The only thing that will change at the Government House in Awka is that those who, for some reason, did not back Willie Obiano to retain his stay will probably have to, out of the pangs of conscience, find other jobs.
Judging by the eventual results announced by INEC – all 21 local governments won – it would seem surprising that those guys could not have seen it coming. Anambra state’s workers have been receiving their salaries every month since Obiano took office in 2014, while many other state Governors run steadily to Abuja with hats in hands and heads between their legs. For those looking from the outside, the disturbances of IPOB have created the semblance of instability and of a leader overwhelmed, but there has not been a state in the South East more stable or prosperous in Obiano’s first term. With back to back awards as Governor of the Year by The Sun and Silverbird, both reputable media houses, his reelection at the beginning of the year had been a foregone conclusion.

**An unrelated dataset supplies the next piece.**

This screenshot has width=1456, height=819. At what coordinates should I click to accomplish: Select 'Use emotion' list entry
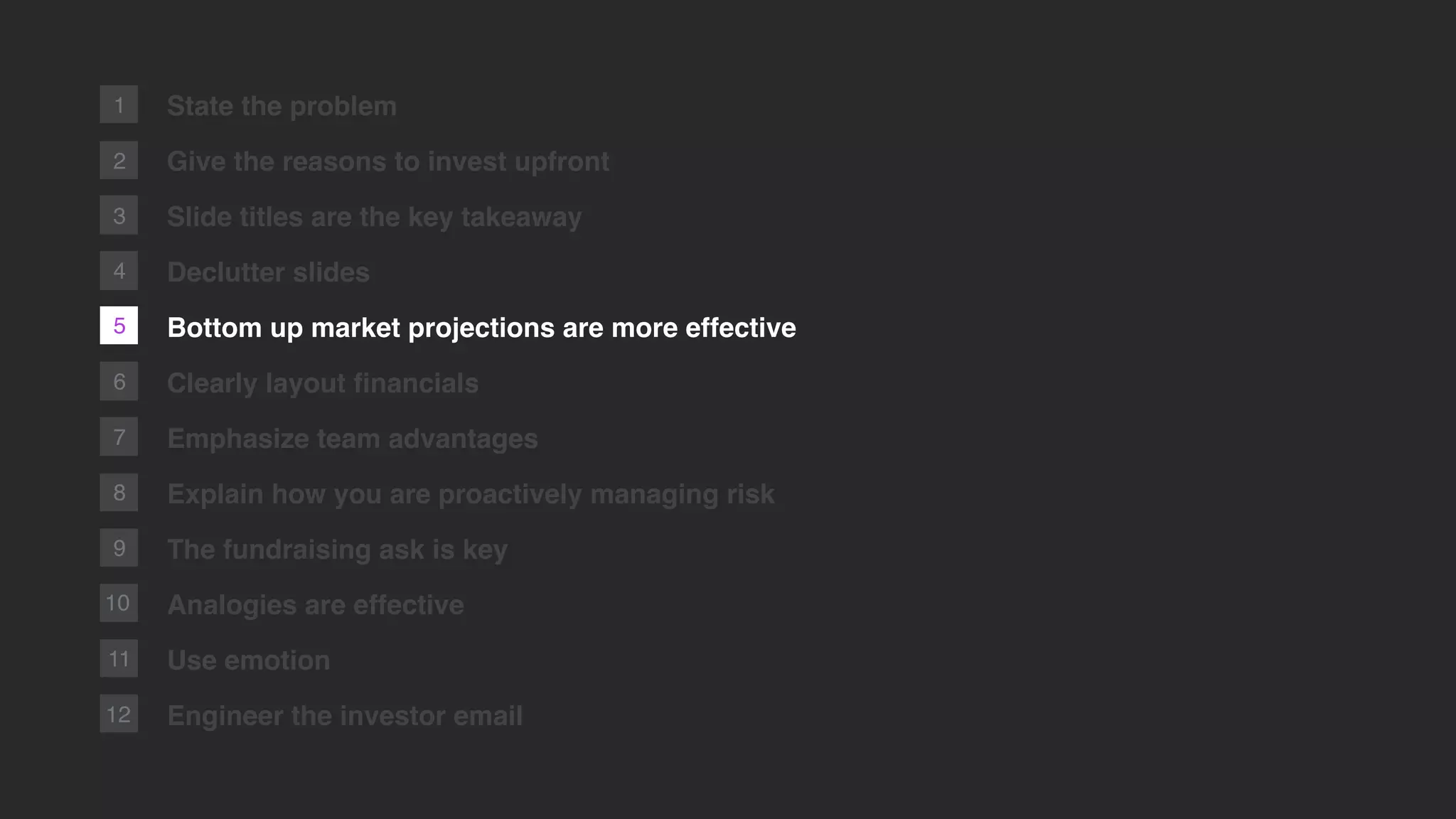click(x=248, y=660)
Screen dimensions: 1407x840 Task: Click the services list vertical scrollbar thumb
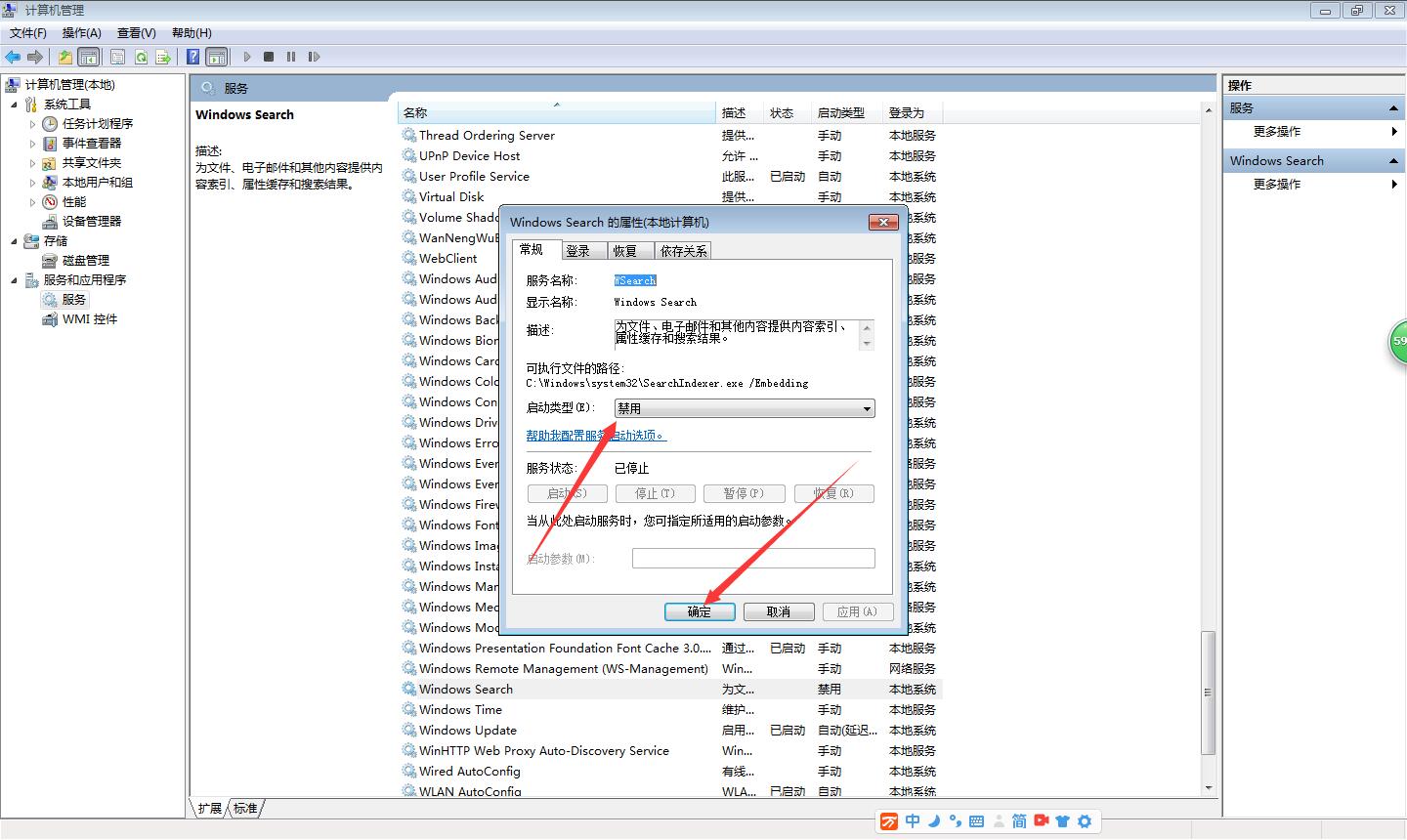(1208, 693)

Lo, it was not so straight forward. The 55% vote to Obiano does not show it but the Anambra elections were an amiable contest, one that should be envied across the country. As was demonstrated at the televised debates, it could be said that the state which produced Chinua Achebe, Chike Obi, Dora Akunyili, and Alex Ekwueme, and still has the likes of Obiageli Ezekwesili and Chukwuma Soludo, has too few offices for its many bright minds. Oseloka Obaze, Osita Chidoka, and, to a lesser extent, Tony Nwoye and Godwin Ezeemo, gave Mr Obiano a run for his money, ensuring a process that was substantially qualitative in the sparring, even if the main event rounded off in a knockout.
Mr Chidoka, who Obiano offhandedly (maybe discourteously) belittled as a traffic warden, clearly was “the right man” for most of the observing youth population. There have been letters of appreciation to him for running, for giving hope to many that there are post-civil war persons who understand the issues. Perhaps he could have done with a bit more of understanding the darker arts of winning elections, ending up with less than 3% of the votes. But a good first impression is never a wasted investment; Chdioka is expected to have a better chance when next he tries any public office. The PDP’s candidate, Mr Obaze, was sound, intelligent and, arguably, won the five-man debate. However, the backing of former Governor Peter Obi did not do enough to place him above the better funding and organisation of the APC, and Obiano’s receipts were not as bad as Mr Obaze set out to prove they were. Perhaps the candidate relied too much on the saintliness and oracle of Mr Obi?
The stellar candidacies were not exactly matched by a flawless election process on November 18, per reports of observers and monitors. There was voter inducement with food and money, sale of voter cards, and an isolated case of the snatching of a ballot box (later retrieved). The process can still be improved by INEC but Prof Mahmood Yakubu has had his best polls since taking over from national hero, Professor Attahiru Jega. There will be other Governorship polls over the next 12 months in Ekiti and Osun states (July and September 2018 respectively) which should prove more challenging for the commission. It would certainly help if the candidates have as much quality and integrity as those involved in the Anambra polls but the commission will have to put in the same level of planning and organisation nevertheless. If IPOB’s threat at Anambra provided motivation to go the extra mile, the South West double header should be seen as the tests to prove readiness for 2019. After all, one of those states involves an outgoing Governor who has declared to battle Buhari for the presidency, and there is already something about him, the Governor, compiling and imposing candidates.
It would be interesting to see how roused the nation would be by those elections next year, tracking the quality of candidates, election debates and stomach infrastructure before and during elections. Ideally, both elections should outdo Anambra, where the bar has now been set high. More importantly, INEC should outdo itself, increasing momentum towards D-day 2019, now only about 450 days away.